#### INPUT RECORDS

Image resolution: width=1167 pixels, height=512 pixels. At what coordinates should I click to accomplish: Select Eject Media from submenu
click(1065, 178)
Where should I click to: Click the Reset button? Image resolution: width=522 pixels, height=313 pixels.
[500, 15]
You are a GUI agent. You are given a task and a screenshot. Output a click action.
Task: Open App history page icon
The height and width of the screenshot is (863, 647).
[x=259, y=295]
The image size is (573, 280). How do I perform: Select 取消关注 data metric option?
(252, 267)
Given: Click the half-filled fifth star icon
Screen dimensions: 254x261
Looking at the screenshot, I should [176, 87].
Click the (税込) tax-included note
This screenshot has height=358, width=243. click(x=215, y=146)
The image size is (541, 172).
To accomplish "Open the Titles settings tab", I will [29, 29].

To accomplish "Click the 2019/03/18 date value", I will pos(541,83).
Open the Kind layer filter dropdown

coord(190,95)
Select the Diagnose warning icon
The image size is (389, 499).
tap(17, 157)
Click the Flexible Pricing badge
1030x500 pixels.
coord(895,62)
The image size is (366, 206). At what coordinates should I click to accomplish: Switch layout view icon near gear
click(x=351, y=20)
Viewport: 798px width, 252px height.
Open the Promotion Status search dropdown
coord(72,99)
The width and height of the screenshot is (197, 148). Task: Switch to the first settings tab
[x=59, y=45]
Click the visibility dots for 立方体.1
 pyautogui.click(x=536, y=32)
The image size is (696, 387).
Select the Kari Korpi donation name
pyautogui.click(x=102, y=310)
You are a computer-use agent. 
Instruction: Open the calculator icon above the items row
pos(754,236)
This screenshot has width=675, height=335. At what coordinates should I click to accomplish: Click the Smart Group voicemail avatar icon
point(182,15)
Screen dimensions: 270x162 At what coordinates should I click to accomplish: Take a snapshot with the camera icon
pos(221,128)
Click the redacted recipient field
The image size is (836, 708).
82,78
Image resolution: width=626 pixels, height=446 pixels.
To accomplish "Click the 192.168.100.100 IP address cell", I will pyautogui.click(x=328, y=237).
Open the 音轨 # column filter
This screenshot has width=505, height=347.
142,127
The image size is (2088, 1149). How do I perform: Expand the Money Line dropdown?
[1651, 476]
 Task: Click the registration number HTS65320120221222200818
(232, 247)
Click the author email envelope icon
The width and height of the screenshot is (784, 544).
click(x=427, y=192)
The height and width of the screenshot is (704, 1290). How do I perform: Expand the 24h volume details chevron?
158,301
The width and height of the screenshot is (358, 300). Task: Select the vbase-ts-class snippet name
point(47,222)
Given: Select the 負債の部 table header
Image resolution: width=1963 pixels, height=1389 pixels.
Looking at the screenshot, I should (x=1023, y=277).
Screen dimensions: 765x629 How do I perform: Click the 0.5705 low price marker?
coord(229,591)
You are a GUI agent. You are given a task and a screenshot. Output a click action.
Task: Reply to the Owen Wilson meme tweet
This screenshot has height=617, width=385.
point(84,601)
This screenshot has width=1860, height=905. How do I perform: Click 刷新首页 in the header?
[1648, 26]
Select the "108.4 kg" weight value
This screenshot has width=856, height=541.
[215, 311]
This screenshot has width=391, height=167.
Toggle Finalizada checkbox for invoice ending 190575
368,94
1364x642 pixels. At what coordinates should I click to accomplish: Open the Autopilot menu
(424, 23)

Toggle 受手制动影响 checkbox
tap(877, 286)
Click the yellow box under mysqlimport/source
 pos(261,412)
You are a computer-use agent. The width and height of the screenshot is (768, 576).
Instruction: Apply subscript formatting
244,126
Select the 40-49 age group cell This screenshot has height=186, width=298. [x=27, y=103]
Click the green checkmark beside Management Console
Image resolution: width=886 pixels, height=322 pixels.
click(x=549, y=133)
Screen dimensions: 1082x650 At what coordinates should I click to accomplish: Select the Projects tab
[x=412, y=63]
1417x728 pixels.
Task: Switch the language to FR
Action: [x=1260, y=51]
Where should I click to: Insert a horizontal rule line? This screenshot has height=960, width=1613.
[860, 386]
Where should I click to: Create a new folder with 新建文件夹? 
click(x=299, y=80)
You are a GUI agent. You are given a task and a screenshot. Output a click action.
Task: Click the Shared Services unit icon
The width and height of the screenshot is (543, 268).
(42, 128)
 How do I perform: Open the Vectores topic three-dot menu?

########

● **STATED TASK**:
Copy the material above word for word, from the line containing "You are a computer-use agent. The" through the last line of the material.

● **ANSWER**:
You are a computer-use agent. The width and height of the screenshot is (768, 576).
Instruction: Apply subscript formatting
244,126
Select the 40-49 age group cell This screenshot has height=186, width=298. [x=27, y=103]
Click the green checkmark beside Management Console
Image resolution: width=886 pixels, height=322 pixels.
click(x=549, y=133)
Screen dimensions: 1082x650 At what coordinates should I click to accomplish: Select the Projects tab
[x=412, y=63]
1417x728 pixels.
Task: Switch the language to FR
Action: [x=1260, y=51]
Where should I click to: Insert a horizontal rule line? This screenshot has height=960, width=1613.
[860, 386]
Where should I click to: Create a new folder with 新建文件夹? 
click(x=299, y=80)
You are a GUI agent. You are given a task and a screenshot. Output a click action.
Task: Click the Shared Services unit icon
The width and height of the screenshot is (543, 268).
(42, 128)
 How do I perform: Open the Vectores topic three-dot menu?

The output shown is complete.